Avec la Samp, Lippi vivra de belles saisons au sein de l’élite mais aussi une amère relégation en 1977, qui préparera le terrain pour l’arrivée de Mantovani en juillet 79. Même si Marcello finira sa carrière à Lucchese, après deux saisons à Pistoia (participant d’ailleurs à une historique promotion en Serie A pour le petit club toscan), il conservera un attachement particulier à l’égard du club génois : « J’ai passé 9 années magnifiques ici, comme joueur. Même si l’objectif, chaque année, était de nous maintenir… Les souvenirs sont si nombreux : je suis arrivé quand je n’étais qu’un enfant. Je suis parti en homme, marié. Mes enfants sont nés ici, j’ai fait toute ma carrière ici… »

Un pied à l’étrier grâce à Mantovani

Joueur, Lippi connaissait la valeur du collectif. C’est du reste cette qualité qui a incité Fulvio Bernardini, coach bulcerchiato de l’époque, à faire de lui l’un de ses hommes de base en 1970. Lui qui disait du jeune défenseur qu’il avait « cette capacité rare d’imposer sa personnalité sans nuire à celle des autres ». Ce fut sans doute un argument de poids pour Mantovani lorsque ce dernier choisit de lui confier les rênes de la Primavera en 1982.

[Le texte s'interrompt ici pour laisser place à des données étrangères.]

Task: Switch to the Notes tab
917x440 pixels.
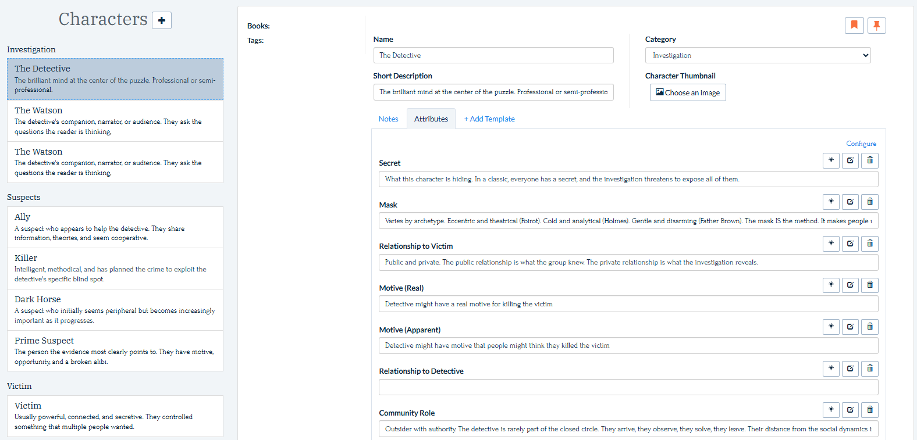Action: coord(388,119)
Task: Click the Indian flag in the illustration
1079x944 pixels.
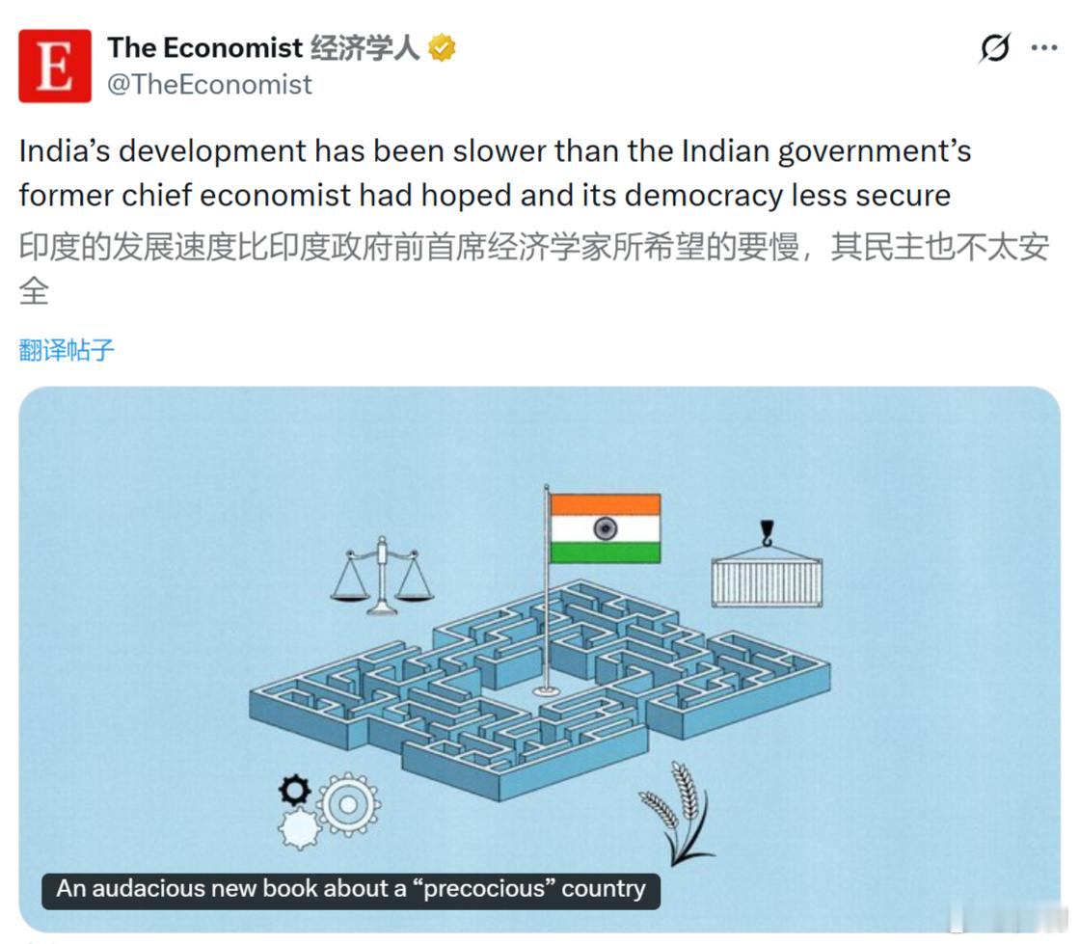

« Quand je suis parti, raconte Lippi, Paolo Mantovani m’a dit: « Va finir ta carrière, puis reviens ici. Nous nous assiérons et déciderons ensemble ce que tu vas faire ». Donc, j’y suis retourné, après Lucchese, et je lui ai dit : « Je veux être entraîneur ». Il a appelé Borea et il lui a dit: « Marcello entraîne la Primavera dès demain ». J’y suis resté trois ans. Après cela, j’ai eu beaucoup d’autres satisfactions, mais il est clair que c’est une partie de ma vie qui est restée dans mon cœur. »

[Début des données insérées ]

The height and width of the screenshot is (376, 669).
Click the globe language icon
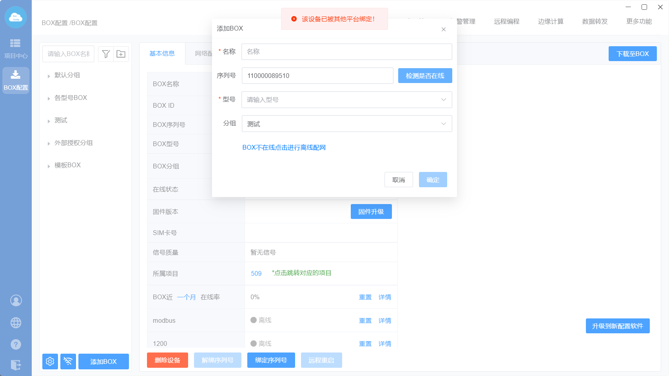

Loin des yeux, proche du coeur…

Même lorsque Lippi était à la tête de la sélection chinoise, il ne manquait pas de surveiller de loin les résultats de la Samp. Regrettant même de n’avoir jamais coaché l’équipe première. En mars dernier, alors que le club génois jouait sa survie, il ne tergiversait pas sur ses sentiments : « Il y a Ranieri, un coach expérimenté, qui sait comment gérer ces situations. Je n’ai jamais entraîné la Samp. Je ne pouvais pas proposer mes services, mais ils auraient certainement pu m’appeler. J’aurais aimé entraîner la Samp au cours de ma longue carrière, je n’aurais pas dit non. »

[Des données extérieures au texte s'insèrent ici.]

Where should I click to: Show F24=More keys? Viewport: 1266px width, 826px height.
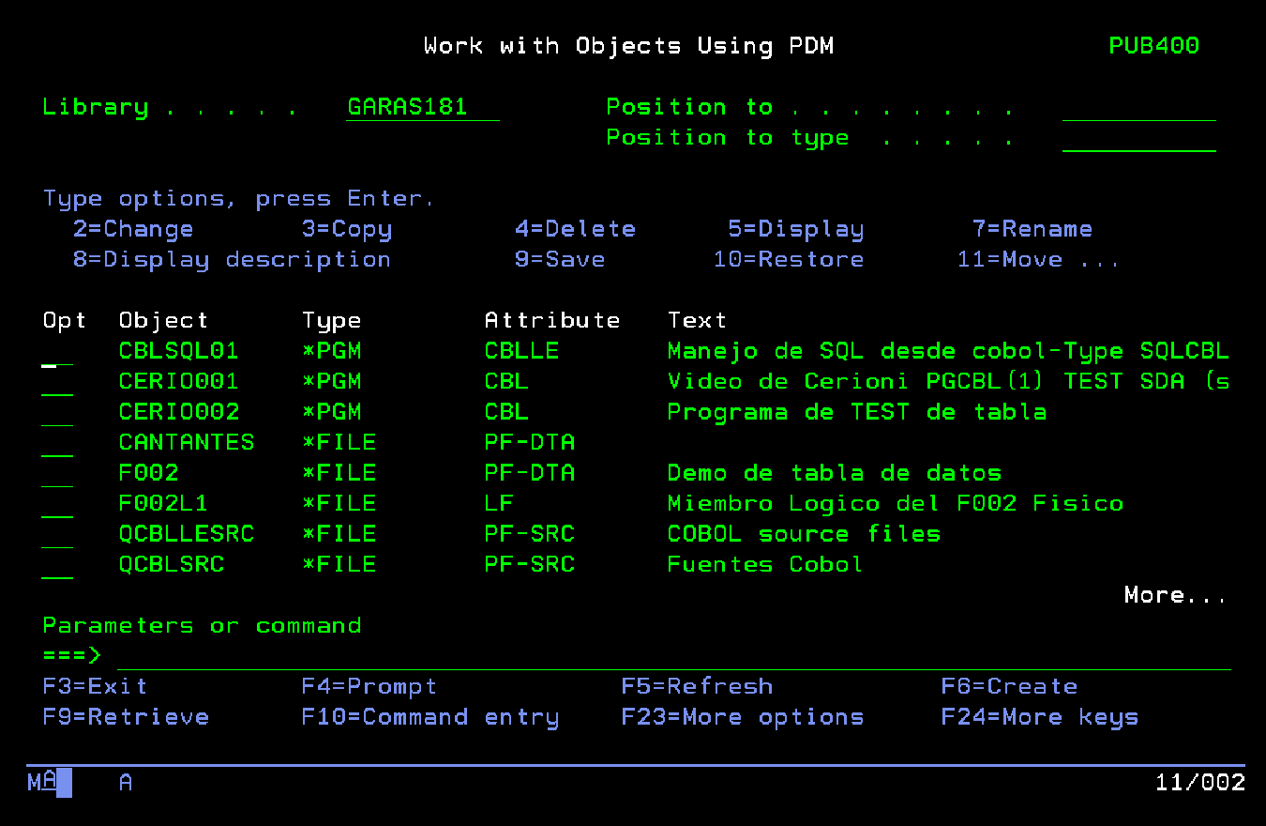click(1039, 717)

A travers ces mots, on perçoit l’attachement logique de l’ancien joueur qui a passé la majeure partie de sa carrière dans un club, du coach qui y a fait aussi fait ses premières classes, confessant même avoir appliqué toute sa carrière de vieilles recettes développées avec la primavera doriana (notamment le fait de rédiger ses séances d’entrainement à la manière d’un script cinématographique). On perçoit aussi la nature profondément sentimental d’un club peu commun. Un peu comme si la Samp était une famille et que Lippi savait, quoiqu’il advienne, qu’il en ferait toujours partie.